Spenser Davis wants you to know he feels like an “old soul” when it comes to technology. At the same time, the playwright behind A Million Tiny Pieces says he’s an early adopter.
An engaging, funny story about the creation of and the battle for the rights to the iconic video game, “Tetris”, A Million Tiny Pieces is one of the five plays chosen for this year’s Pacific Playwrights Festival, April 8-10.
“I think I just have an appreciation for the first of something, even those things that happened to be about video games,” Davis said from his Chicago home. “But I think I’m constantly enamored by this technology, which was similar to theatre in a way. It requires your participation. It can’t be what it is without your active buying-in. You are quite literally in control as a player. I think there’s something about that that draws me to these stories about early video games in particular. Because they really do feel like they’re engaging in the same way.”
Davis’ story engages you through the travels of two journalists tasked with ferreting out the story behind how this simple, yet highly addicting, video game of making falling pieces fit together got out of Soviet Union-era Russia and who owned the rights to it once it did.
Davis received an Elizabeth George Commission from SCR to write A Million Tiny Pieces, a commission that couldn’t have come at a better time for him.
“In 2020, just weeks after the entire industry shut down and I was let go from my day job, the team at South Coast Repertory commissioned me to write a play,” he said. “’Whatever you want to write,’ they said, ‘We’ll support you 110%.’ And gosh darn golly if they didn’t stay true to their word from that moment onward.

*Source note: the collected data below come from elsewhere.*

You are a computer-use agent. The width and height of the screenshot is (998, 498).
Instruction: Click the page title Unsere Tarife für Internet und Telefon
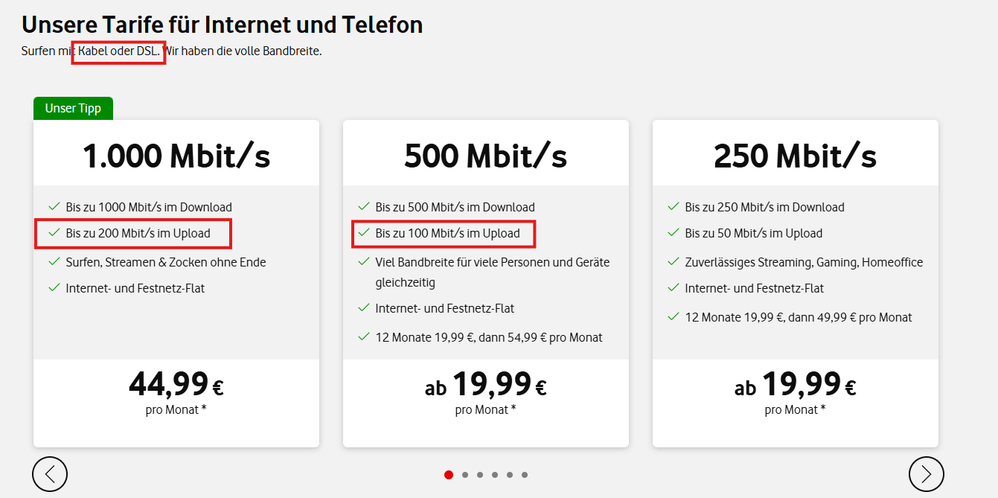coord(222,24)
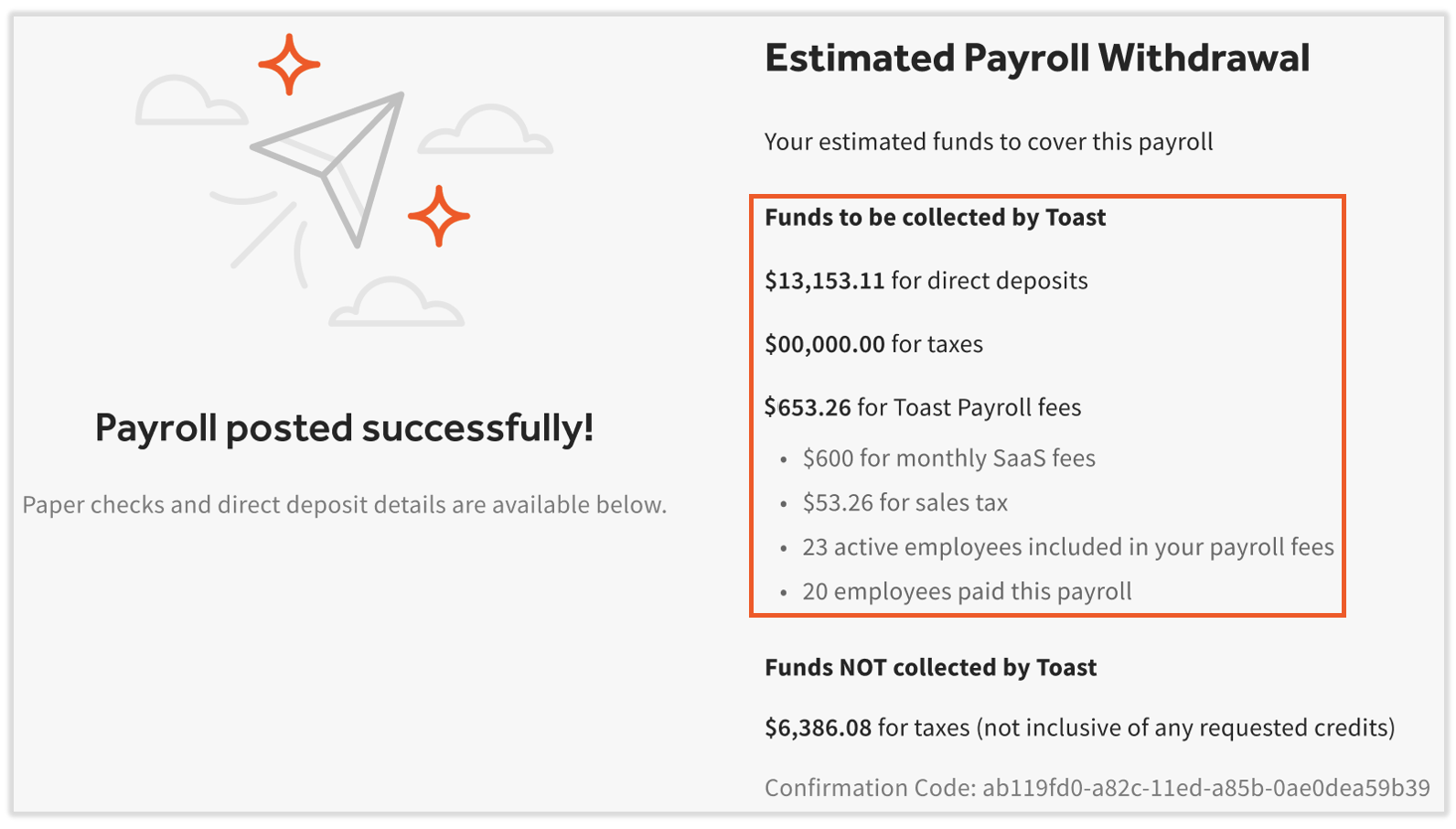
Task: Click the upper orange sparkle star
Action: click(x=289, y=64)
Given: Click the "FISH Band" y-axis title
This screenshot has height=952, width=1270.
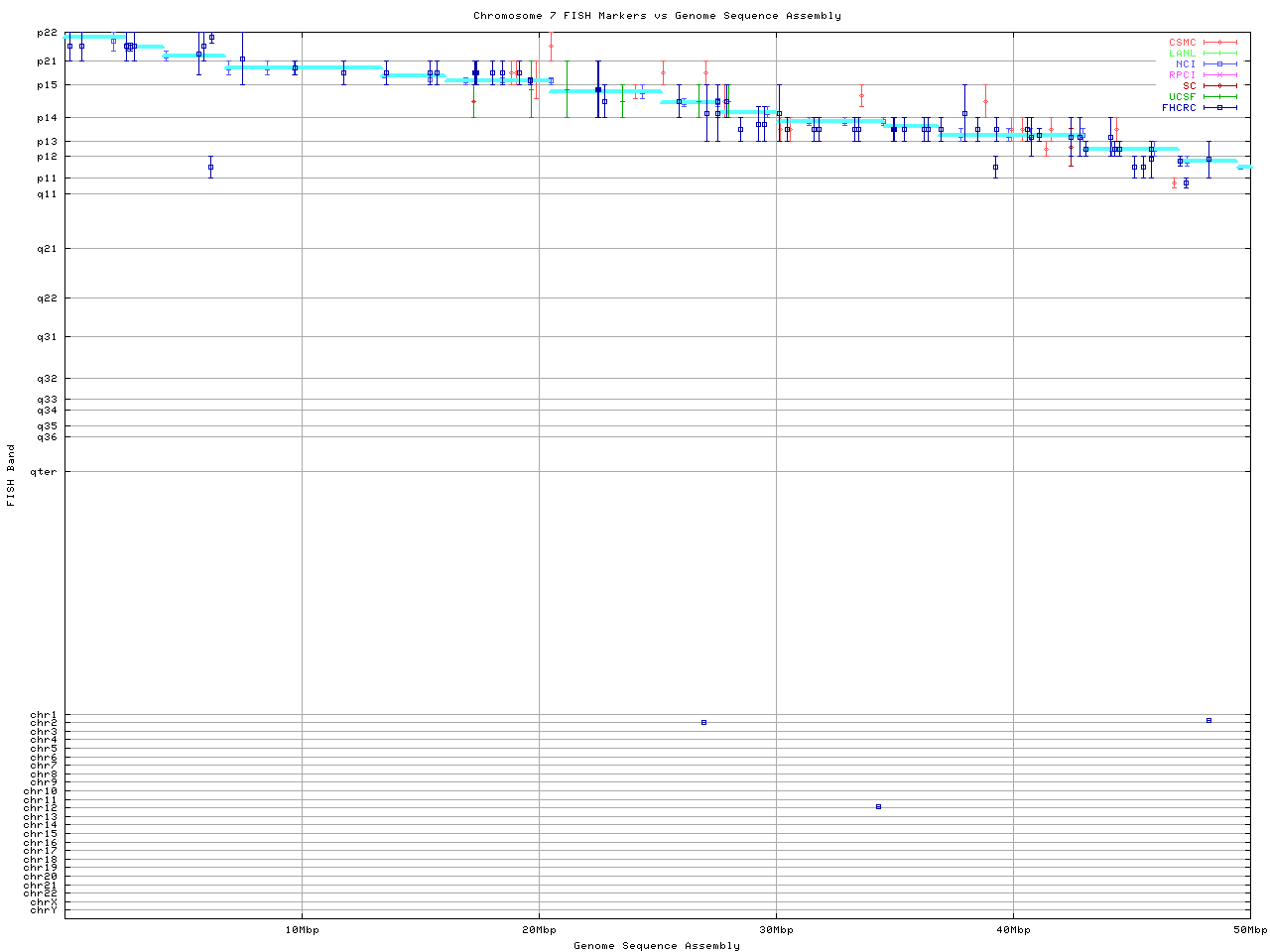Looking at the screenshot, I should click(x=11, y=475).
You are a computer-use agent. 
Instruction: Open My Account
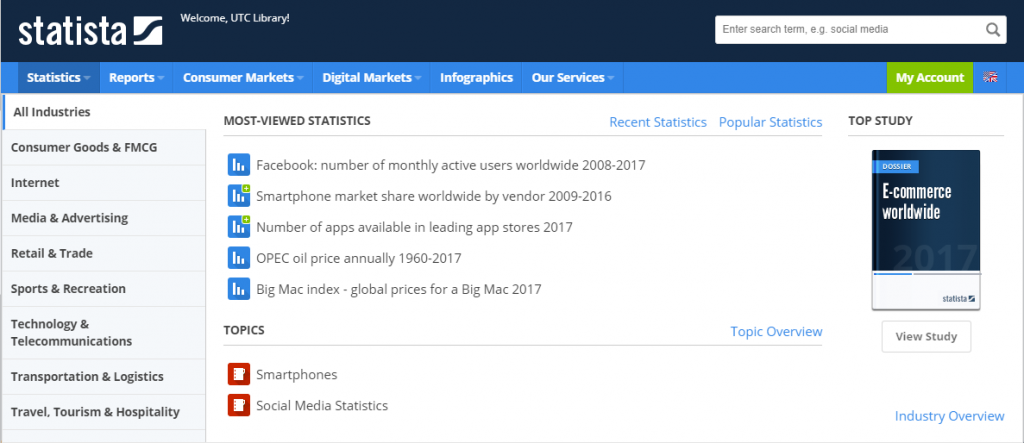coord(929,77)
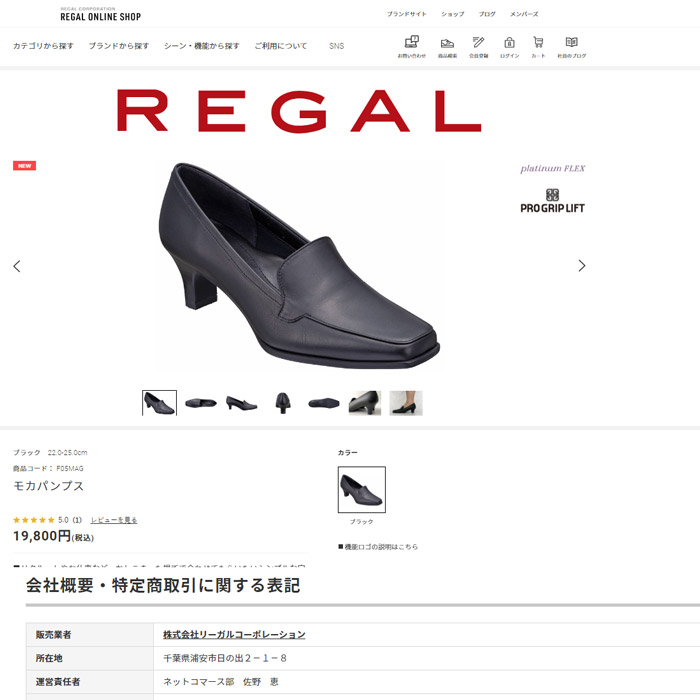This screenshot has width=700, height=700.
Task: Open ご利用について menu item
Action: [x=281, y=46]

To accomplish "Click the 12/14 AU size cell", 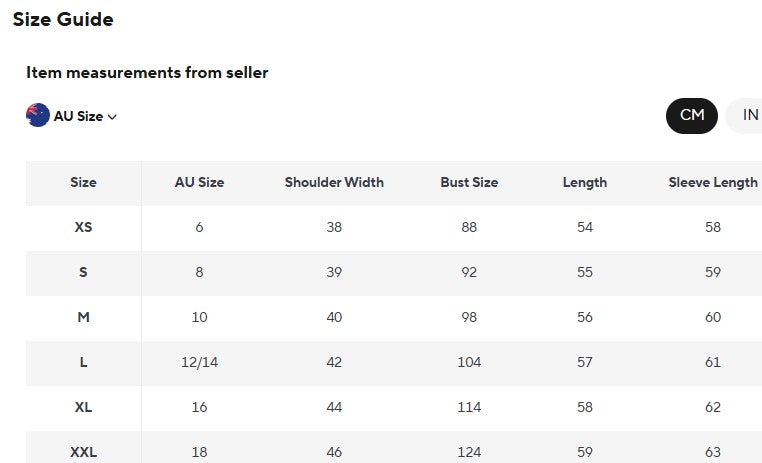I will [x=199, y=362].
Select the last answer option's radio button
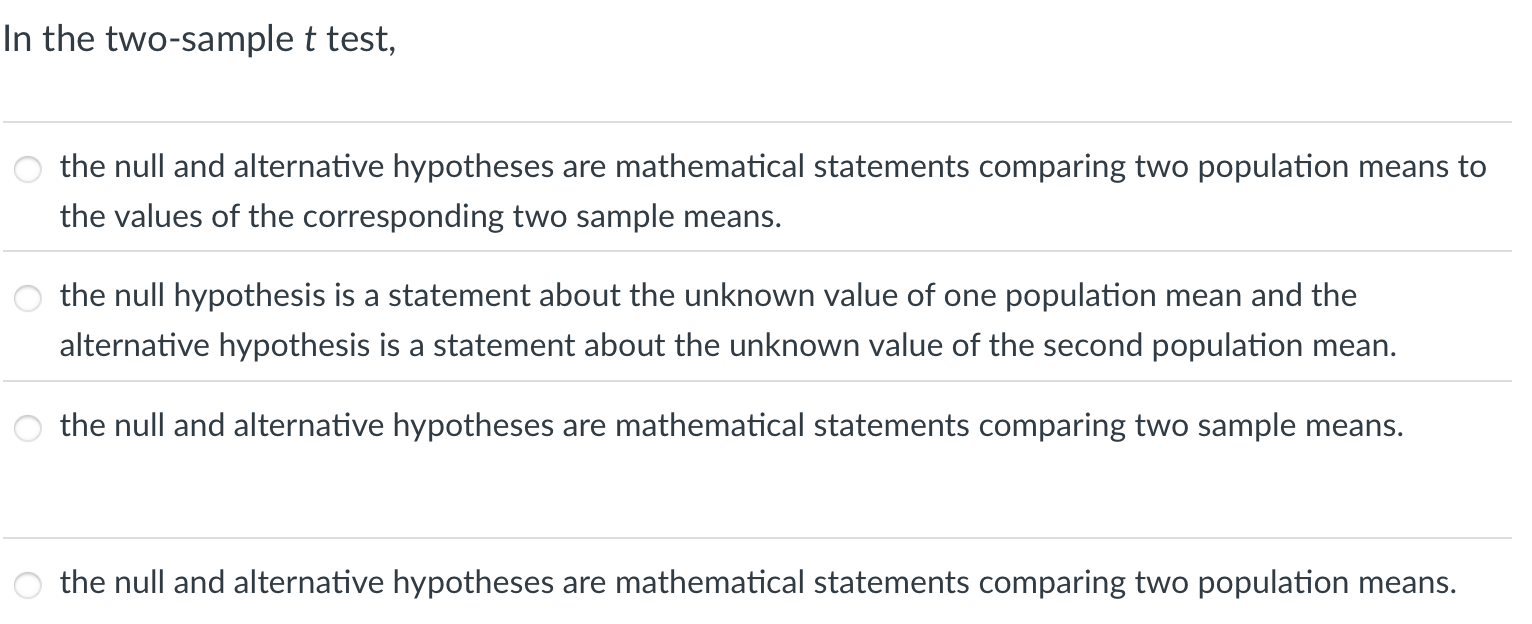 (x=26, y=586)
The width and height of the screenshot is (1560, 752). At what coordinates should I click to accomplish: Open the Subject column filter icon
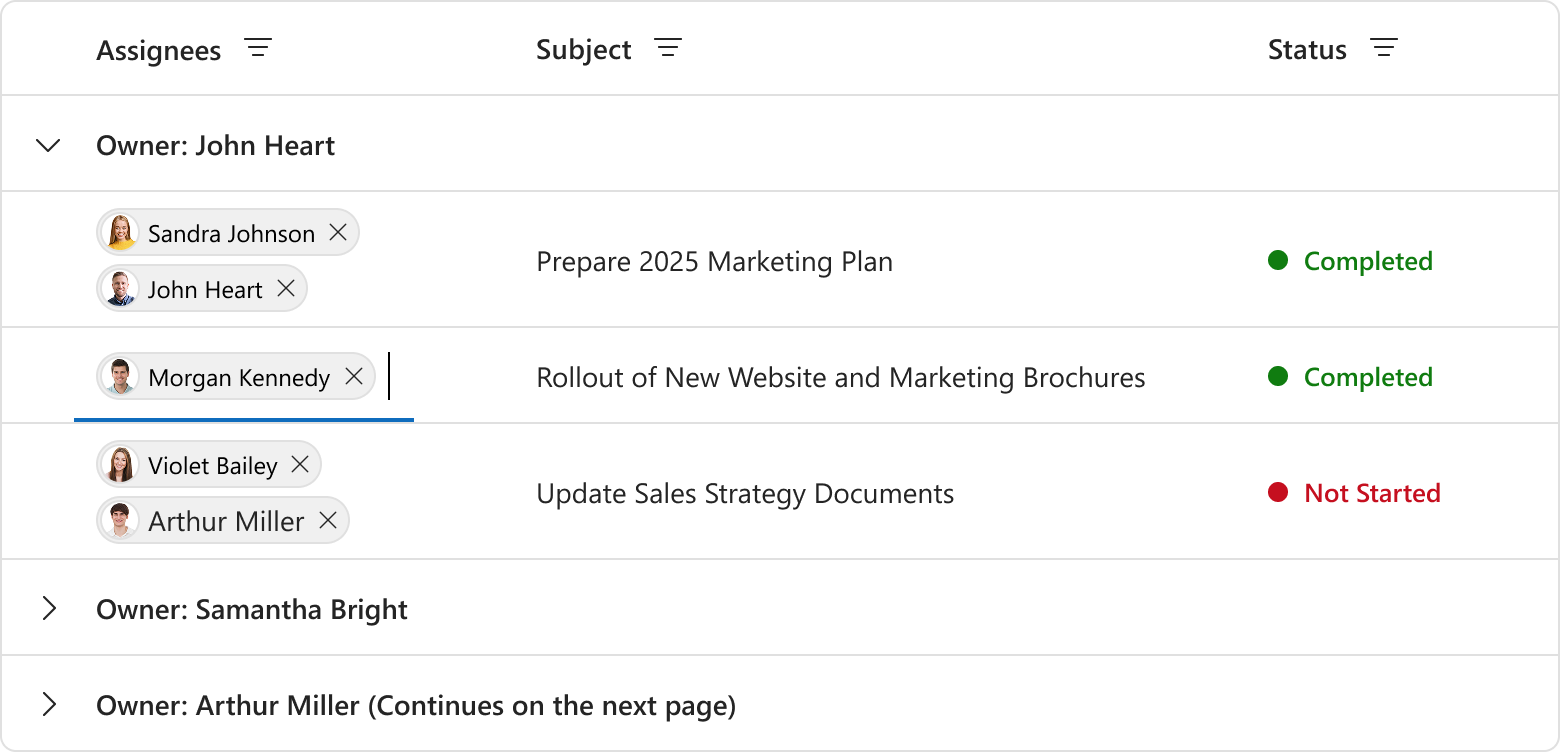668,48
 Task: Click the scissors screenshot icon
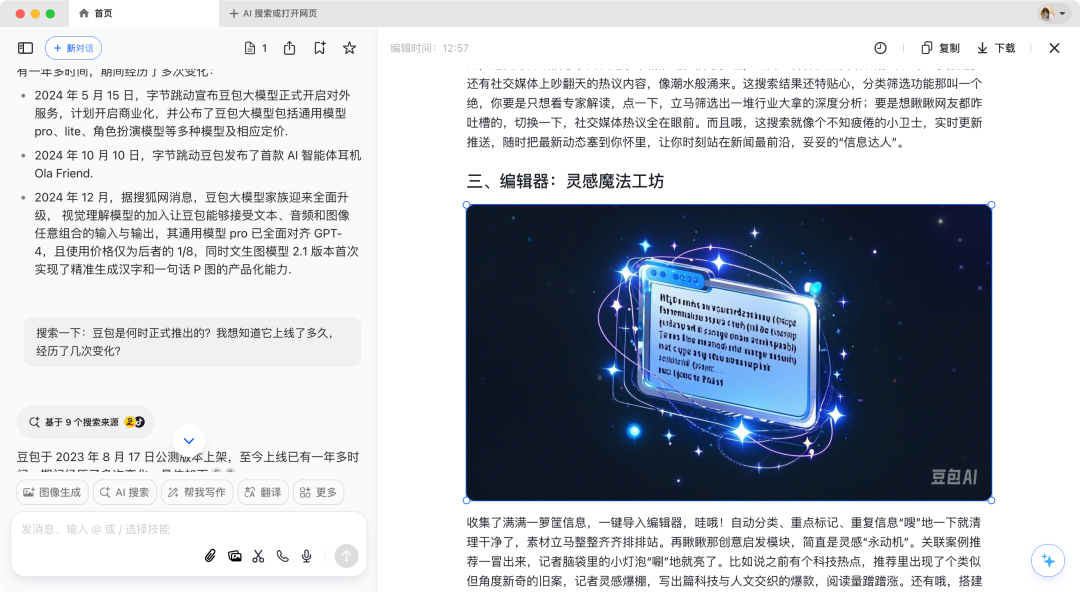point(259,556)
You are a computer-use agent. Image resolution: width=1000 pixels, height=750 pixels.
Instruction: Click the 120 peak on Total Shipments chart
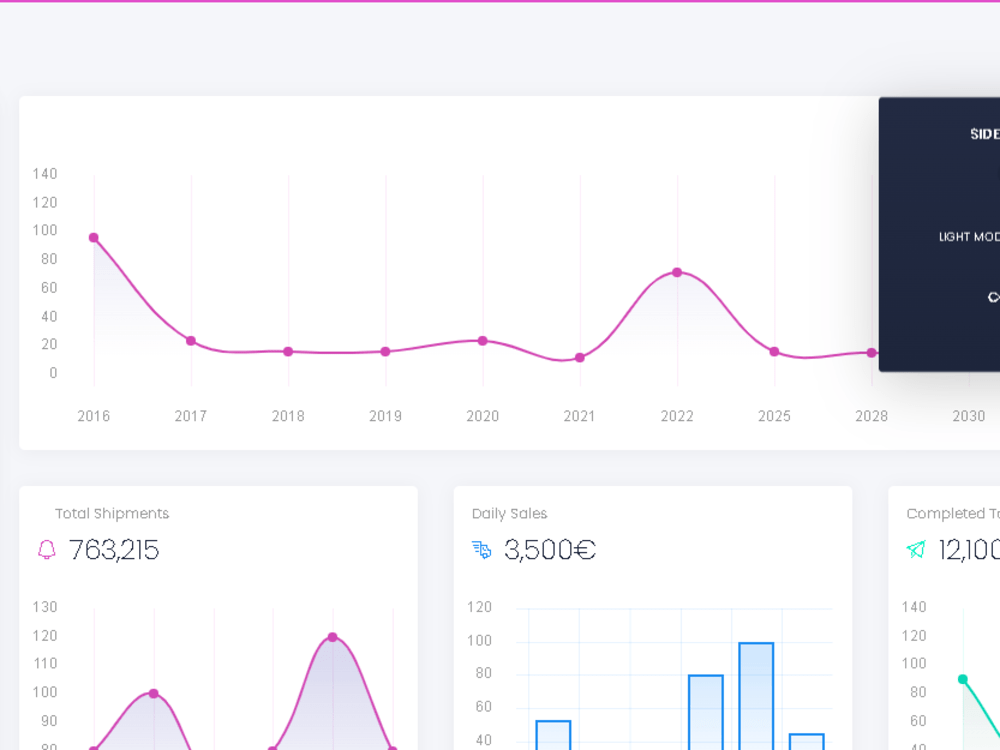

“A commission is always a leap of faith for an organization, their way of investing in artists that fall within their particular mission. A Million Tiny Pieces is the result of their investment in me, and it means so much that they’re as excited about it as I am. And this is going to sound cheesy, but having the play featured at PPF feels a bit like coming home.”
Commission in hand, Davis knew immediately what he wanted to write about. He said he was frankly shocked the story behind Tetris hadn’t been told already, outside of a YouTube documentary. He dived in during the depths of the pandemic and the words poured forth as he chronicled the tale of two journalists who were doing what few if anyone could during the spring and summer of 2020—hopscotch the globe in pursuit of a story. That story: who had the rights to this global gaming phenomenon?
Davis knew about the power of video games and the concept of journalists fitting pieces together—just like Tetris demands of its players—to craft a story was irresistible.
“At a time we felt so divided, I loved the story of a game that just by the love of it, brought the world together in a way,” he said. “This was an interesting idea that everyone could speak to: I’m addicted to this game, I don’t know what it is, but it has power over me. Secondly, it’s the first video game I remember my mom playing. She had the keychain version.”
There’s nothing like a mother’s endorsement.
To Davis, nor is there anything like creating a play or other work of art that borrows from another medium. To him, that was one of the essential features of A Million Tiny Pieces.
“I am constantly in favor of pieces of entertainment and storytelling that borrow pieces from other mediums,” he said. “It becomes something more than theatre, it becomes something more than film. I love that. It allows for a new aspect of discovery. In a format as old as theatre, the fact there is still innovation by borrowing cinematic tools can only be good for that format.”